▶ [EXERCISE DESCRIPTION] Check each line of the records below and collect those holding "agent".

▶ [RECORDS SHOWN]
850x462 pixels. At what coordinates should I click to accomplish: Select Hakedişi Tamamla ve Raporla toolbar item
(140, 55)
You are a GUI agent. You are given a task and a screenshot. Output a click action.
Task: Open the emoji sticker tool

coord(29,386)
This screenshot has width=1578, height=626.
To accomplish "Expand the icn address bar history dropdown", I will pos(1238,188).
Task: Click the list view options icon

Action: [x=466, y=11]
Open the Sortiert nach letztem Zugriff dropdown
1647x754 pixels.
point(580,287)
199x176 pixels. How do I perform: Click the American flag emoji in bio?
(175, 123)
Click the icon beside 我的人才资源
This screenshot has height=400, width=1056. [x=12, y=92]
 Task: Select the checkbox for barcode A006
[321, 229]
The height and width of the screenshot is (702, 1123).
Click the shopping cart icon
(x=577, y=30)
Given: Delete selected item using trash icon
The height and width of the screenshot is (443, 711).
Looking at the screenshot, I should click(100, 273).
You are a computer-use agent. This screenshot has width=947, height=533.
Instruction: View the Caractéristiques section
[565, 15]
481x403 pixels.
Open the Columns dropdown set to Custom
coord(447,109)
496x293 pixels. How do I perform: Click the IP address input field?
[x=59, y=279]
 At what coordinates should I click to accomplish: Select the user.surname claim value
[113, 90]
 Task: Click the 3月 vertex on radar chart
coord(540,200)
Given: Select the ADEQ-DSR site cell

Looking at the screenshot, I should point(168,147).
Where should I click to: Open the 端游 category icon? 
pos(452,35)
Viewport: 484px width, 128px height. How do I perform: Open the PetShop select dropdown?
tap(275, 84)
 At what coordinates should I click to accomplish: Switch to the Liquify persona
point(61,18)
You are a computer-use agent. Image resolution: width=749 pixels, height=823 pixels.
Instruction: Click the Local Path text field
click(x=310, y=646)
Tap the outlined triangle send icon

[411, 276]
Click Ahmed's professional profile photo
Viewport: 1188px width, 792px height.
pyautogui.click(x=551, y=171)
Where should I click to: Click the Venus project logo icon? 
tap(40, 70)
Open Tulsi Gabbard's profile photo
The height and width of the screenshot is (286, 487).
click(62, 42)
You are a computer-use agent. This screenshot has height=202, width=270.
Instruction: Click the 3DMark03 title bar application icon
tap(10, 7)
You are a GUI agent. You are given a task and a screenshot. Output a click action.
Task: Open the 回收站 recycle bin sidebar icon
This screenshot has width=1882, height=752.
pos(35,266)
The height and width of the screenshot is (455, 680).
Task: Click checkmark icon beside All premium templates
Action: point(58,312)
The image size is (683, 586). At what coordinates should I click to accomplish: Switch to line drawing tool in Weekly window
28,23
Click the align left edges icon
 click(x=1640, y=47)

▶ [SOLUTION TO THE PROBLEM]
You are a GUI agent. You are given a task and a screenshot. Output a click action.
You are a computer-use agent. This screenshot has width=947, height=533.
You are a computer-use agent. Image resolution: width=749 pixels, height=823 pixels.
You are a computer-use agent. This screenshot has height=202, width=270.
You are a GUI agent. You are given a task and a screenshot. Output a click action.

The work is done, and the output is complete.